Hemen ailemizin Joker'i Şahin Abi'ye başvuruluyor. "Şahin Abi yaa, bize iki üç tane şemsiye-şezlong falan koydurtsan da sahile, keyfimize baksak..." Bu kez Nuh diyip Peygamber demeyen bir Şahin Abi var karşımızda. "Olmaz, yönetimin kesin kararı var. 15 Haziran'dan önce asla şezlonglar konmayacak." Allah Allah, Nazi kampına geldik galiba!

Ama ekliyor Şahin Abi, "Sen merak etme. Ben sana plaj şemsiyesi ayarlarım. Sahile gidiyorum diye haber verdiğin anda şemsiyen hazır." Annem de "Migros alışverişi yaparken yere uzanmalık minderlerden de alırız. Bu seferlik böyle idare ederiz.." diyince biraz toparlanıyorum.

Zaten buraya tam anlamıyla fişi çekmek için geliyorum her sene.. Üstelik bu kez bunu daha da çok istiyorum. Az insanın olması daha da işime geliyor o yüzden. Henüz kimseler sezonu açmamışken, çoluk çocuk gürültüsü yokken, bomboş bir plajın ve tertemiz bir denizin tadını çıkarma fikrinin cazibesine kapılıyorum. Ve minderleri alıyoruz.

Akşam üstü temizlik arası mola niyetine minderleri de alıp sahile iniyorum ve yarım saat sonra allak bullak bir suratla kendimi eve zor atıyorum.
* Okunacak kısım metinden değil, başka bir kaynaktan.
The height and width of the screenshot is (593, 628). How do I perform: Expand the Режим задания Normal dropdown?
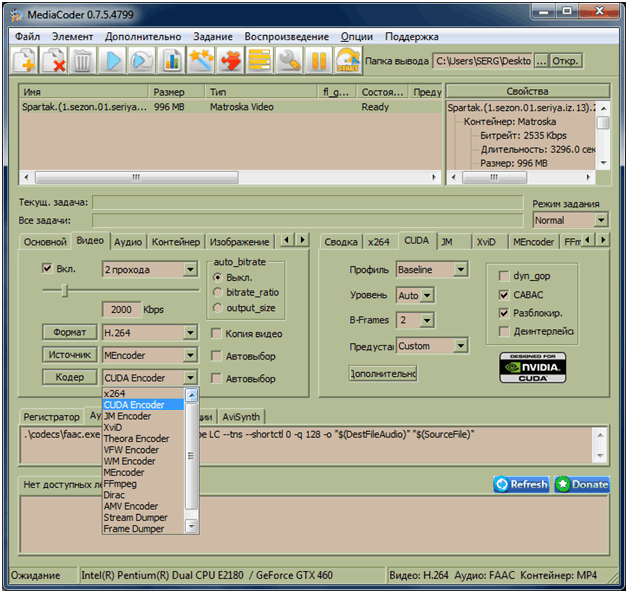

Taşların temizlenmediğini biliyorduk ama kış boyu denizin sahile yığdığı pet şişeler, naylon poşetler ve çer çöpü hesaba katmamıştık. O mezbeleliğin içinde mindere yatsan ne yatmasan ne! Sinir içinde eve dönüp, hırsla "Neden bu mevsimde geldim ki sanki? Aklıma tüküreyim. Allah Kahretsin!" diye ağlamaklı bir öfkeyle esip gürlüyorum. Gülerek gidip ağlamaklı döndüğümü gören temizlikçi kadının anneme dönüp de "Eyvah, yine niye bozuldu acaba? Evlendiğinde kocasına da böyle yaparsa işi zor valla ablacım..." dediğini ertesi gün gülmeye başlayabildiğimizde öğreniyorum. :) (Annem kadına 32 yaşındaki tabiri caizse eşşek kadar olmuş kızının buraya geldiğinde kapris yükü küçük bir çocuğa dönüştüğünden bahsetmese de 6 yıldır evli olduğumu söylemiş bu arada..) Bense ruh halimi biraz olsun düzeltmek için bari sahilde koşu yapayım diye yine kaçıyorum evden...

(devamı gelecek...)

5 yorum:

Burcu Çalışkan dedi ki...

ameliyat olmuşsun geçmiş olsun diyeceğim ama yazılarına bakılırsa sıkıtılı bir süreci anlatan devam yazıları gelecek, iyi misin şimdi?

Imge dedi ki...

Aaaa... Filmin sonunu söylemişsin ama Burcu'cum..:)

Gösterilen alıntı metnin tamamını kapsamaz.